Мы сели за журнальный столик в гостиной.

Он говорил об экономике при социализме. «…Экономическая открытость миру имела своим следствием политическую демократизацию в стране… Рынок вел к децентрализации в принятии решений… Реформы тормозила политическая бюрократия, напуганная тем, что теряет власть…»

Я смотрел, как господин Оленич говорит о былых временах, слегка приподняв подбородок, как будто позируя старым мастерам. Потом я налил себе отличного виски, любезно выставленного на столик. Старый экономист, без гроша в кармане, продает квартиру, однако же потратился на виски… Достойно уважения, подумал я.

Тошо ходил туда-сюда, приседал, выпрямлялся. Между двумя снимками подавал мне сигналы немного расшевелить господина Оленича. Понятно, он хотел, чтобы я задал тому какой-нибудь вопрос, который заденет старика за живое, может, он тогда сделает какой-то жест руками, изменит выражение лица и перестанет вести себя как русский диктор в программе новостей.

— Вы участвовали в подготовке югославской реформы 1965 года. Почему она провалилась? — спросил я.

Выражение лица действительно изменилось, глаза сверкнули. «…Ту реформу возглавлял Киро Глигоров, тогда министр финансов…» Так, теперь руки… «…Но нельзя сказать, что она провалилась…» Поворачивает голову, поднимает палец. «…В мире она была оценена как существенное изменение…» Опускает палец, будто показывает какую-то конкретную точку на столе. «…Это был конец директивного планового хозяйства.

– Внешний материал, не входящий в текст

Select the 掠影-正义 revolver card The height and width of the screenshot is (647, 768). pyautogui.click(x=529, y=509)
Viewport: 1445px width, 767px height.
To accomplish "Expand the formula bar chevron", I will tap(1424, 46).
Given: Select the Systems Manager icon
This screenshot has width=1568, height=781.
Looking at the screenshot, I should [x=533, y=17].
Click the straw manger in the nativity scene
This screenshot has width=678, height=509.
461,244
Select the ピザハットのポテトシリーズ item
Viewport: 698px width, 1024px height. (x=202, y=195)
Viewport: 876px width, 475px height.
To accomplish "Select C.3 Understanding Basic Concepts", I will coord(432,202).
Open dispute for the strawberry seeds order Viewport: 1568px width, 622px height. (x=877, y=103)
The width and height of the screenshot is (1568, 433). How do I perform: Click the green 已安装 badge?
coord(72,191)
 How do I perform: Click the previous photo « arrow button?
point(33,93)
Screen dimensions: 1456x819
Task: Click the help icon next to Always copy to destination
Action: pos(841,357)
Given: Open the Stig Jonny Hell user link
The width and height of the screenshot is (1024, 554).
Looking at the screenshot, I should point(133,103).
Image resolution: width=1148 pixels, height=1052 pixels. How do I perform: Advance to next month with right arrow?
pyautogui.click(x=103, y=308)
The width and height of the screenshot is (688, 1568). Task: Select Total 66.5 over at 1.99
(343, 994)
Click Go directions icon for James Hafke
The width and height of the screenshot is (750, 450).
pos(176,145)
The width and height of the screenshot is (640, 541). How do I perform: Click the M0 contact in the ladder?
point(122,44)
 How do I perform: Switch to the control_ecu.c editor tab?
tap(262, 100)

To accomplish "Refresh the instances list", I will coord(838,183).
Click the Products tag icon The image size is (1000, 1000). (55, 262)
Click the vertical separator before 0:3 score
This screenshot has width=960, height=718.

Тем самым мы ушли далеко вперёд по сравнению с другими коммунистическими странами…». Поднимает ладони, словно спрашивает: и что вы хотите? «…Это означало разновидность рынка в рамках социализма… И это привело к децентрализации, но вместе с тем и к сопротивлению, к политическим процессам… Позже в Хорватии и Сербии были сменены все руководящие органы… И, думаю, вы понимаете, что семьдесят первый год в Хорватии стал отголоском реформы шестьдесят пятого».

— Да, да, — киваю я, Тошо щелкает кадры.

«…Но тем не менее всё это закончилось в 1974 году конфедеральной конституцией…» Немного рассержен. «…Но после этого приостановилось развитие экономики…» Кивает головой… «…В старой политической структуре многие сопротивлялись реформе, а сведение счетов с Александром Ранковичем…» …взмах рукой, словно сметает со стола фигуру «…был попыткой это сопротивление устранить».